Joined: 09 Sep 2006
|Posted: Mon Sep 07, 2009 10:54 am Post subject: 'Hezbollah's Madoff' brings serious financial losses to top
|'Hezbollah's Madoff' brings serious financial losses to top members
~By Avi Issacharoff, Haaretz Correspondent, and Agencies Last update - 05:08
At least four senior members of Hezbollah suffered serious financial losses
as the result of embezzlement by the Lebanese Shi'ite businessman Salah
Ezzedine, according to the London-based newspaper Asharq Al Awsat. Ezzedine,
who has been dubbed "Hezbollah's Madoff," is suspected of embezzling more
than one billion dollars.
The four were identified as Mohammad Raad, head of the Hezbollah faction in
the Lebanese parliament, Hezbollah MPs Amin Shari and Hussein al-Hajj, and
Wafiq Safa, head of the organization's coordinating committee.
Safa was the person who handed over the bodies of missing Israeli soldiers
Eldad Regev and Udi Goldwasser, to the United Nations, during a 2008
prisoner swap between Hezbollah and Israel. At the time, he stood in front
of the Al-Manar television cameras and declared: "You will know immediately
what their fate was," as he pointed to the coffins containing the remains.
According to assessments in the Arab media and the news agencies, Ezzedine
succeeded in defrauding hundreds of investors out of sums totaling between
$600 million and $1.3 billion. He was arrested at the beginning of last week
after persuading a large number of investors - including businessmen from
Qatar and the Gulf states and thousands of villagers from southern Lebanon -
to transfer sums of money to him, which he promised to invest with returns
of 25-55 percent. After he declared bankruptcy, Ezzedine turned himself over
to the Lebanese authorities.
Ezzedine, who was well known as an investor mainly among Lebanon's Shi'ite
community, is suspected of having used the money as part of a "Ponzi scheme"
in which he transferred the sums invested by new investors to the accounts
of more veteran investors, in much the same way as Bernard Madoff did in the
United States. It is believed that Ezzedine's family has escaped from
Lebanese reports say that Ezzedine and his associates are being interrogated
at present but that no formal charges have yet been brought against them.
The Kuwaiti newspaper Al Watan reported last week that Hezbollah's losses in
the affair are estimated at some $680 million, a gigantic sum for the
organization, most of whose budget comes from Iran.
In the past decade, Hezbollah has succeeded in developing economic systems,
including drug and real estate deals that brought in good returns.

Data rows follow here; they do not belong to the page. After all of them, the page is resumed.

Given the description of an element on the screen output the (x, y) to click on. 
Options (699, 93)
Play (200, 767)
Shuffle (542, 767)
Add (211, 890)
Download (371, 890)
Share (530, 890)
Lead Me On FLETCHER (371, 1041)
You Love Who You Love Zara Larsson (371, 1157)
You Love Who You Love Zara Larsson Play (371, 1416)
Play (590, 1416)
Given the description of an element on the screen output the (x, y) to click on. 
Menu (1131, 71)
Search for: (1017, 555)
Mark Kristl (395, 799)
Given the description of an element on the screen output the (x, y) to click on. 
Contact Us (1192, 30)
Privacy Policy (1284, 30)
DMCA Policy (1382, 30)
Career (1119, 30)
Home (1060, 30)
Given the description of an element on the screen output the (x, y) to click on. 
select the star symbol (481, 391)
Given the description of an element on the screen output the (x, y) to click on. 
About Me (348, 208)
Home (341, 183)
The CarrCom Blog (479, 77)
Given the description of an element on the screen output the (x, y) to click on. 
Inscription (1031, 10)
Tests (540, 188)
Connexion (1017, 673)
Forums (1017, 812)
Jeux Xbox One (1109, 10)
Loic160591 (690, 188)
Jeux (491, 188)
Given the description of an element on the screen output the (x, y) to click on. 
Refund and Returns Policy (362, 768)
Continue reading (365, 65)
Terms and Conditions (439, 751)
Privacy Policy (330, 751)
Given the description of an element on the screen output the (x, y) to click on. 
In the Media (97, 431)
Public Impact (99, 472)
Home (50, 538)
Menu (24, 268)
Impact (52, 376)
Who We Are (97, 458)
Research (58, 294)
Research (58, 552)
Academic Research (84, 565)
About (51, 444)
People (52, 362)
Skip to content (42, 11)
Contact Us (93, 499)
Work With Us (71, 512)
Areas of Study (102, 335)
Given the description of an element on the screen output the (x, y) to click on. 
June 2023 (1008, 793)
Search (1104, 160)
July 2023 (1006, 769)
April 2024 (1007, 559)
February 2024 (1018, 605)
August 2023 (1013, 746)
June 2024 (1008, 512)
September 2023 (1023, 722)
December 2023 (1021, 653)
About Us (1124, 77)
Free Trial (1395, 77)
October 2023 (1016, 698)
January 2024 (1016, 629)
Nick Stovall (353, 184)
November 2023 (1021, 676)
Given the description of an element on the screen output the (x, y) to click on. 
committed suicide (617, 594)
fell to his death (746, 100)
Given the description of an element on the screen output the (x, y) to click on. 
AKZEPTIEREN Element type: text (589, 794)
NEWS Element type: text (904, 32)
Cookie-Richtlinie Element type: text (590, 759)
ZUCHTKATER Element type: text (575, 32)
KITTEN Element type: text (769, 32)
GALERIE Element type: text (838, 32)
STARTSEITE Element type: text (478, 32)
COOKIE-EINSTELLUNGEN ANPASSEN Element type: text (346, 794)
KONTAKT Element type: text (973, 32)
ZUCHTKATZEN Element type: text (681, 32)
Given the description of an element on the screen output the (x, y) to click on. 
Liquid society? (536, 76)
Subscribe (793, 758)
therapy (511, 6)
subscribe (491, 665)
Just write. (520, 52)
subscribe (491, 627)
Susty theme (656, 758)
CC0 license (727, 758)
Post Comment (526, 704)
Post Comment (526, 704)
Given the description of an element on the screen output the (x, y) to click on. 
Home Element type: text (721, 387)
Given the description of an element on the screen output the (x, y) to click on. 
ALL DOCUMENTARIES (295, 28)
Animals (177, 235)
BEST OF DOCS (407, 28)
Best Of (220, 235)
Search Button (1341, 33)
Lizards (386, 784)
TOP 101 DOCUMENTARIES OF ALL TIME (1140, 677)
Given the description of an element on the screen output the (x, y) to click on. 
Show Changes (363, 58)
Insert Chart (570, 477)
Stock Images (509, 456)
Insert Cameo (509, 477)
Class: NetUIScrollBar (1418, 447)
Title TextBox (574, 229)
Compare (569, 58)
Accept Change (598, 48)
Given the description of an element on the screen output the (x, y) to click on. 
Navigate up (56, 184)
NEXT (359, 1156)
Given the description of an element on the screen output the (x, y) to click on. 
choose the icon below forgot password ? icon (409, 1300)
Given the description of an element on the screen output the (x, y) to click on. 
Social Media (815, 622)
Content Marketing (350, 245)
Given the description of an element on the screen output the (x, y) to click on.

Ezzedine is the owner of the Dar Al-Hadi publishing company, one of
Lebanon's leading publishers of Shi'ite religious texts. It also publishes
the writings of Hezbollah officials and has shares in the children's
"Al-Hadi" television channel.
A Lebanese court on Thursday ordered the closure of the publishing house and
all 250 workers lost their jobs suddenly. Ezzedine was also involved in
arranging trips to Mecca. Ezzedine's money was invested in iron and energy
companies and he lost a fortune when the price of oil plummeted.
"Everyone invested with him, everyone," said the owner of a grocery store,
Muhammed Shur, in an interview with Al-Jazeera Television. "He was supposed
to be a religious man and gave a lot of money to charity." He said he had
placed his family's entire savings, $45,000, in Ezzedine's hands. "You can
go through this village one by one," he added. "Some of the people even
mortgaged their homes to invest with him."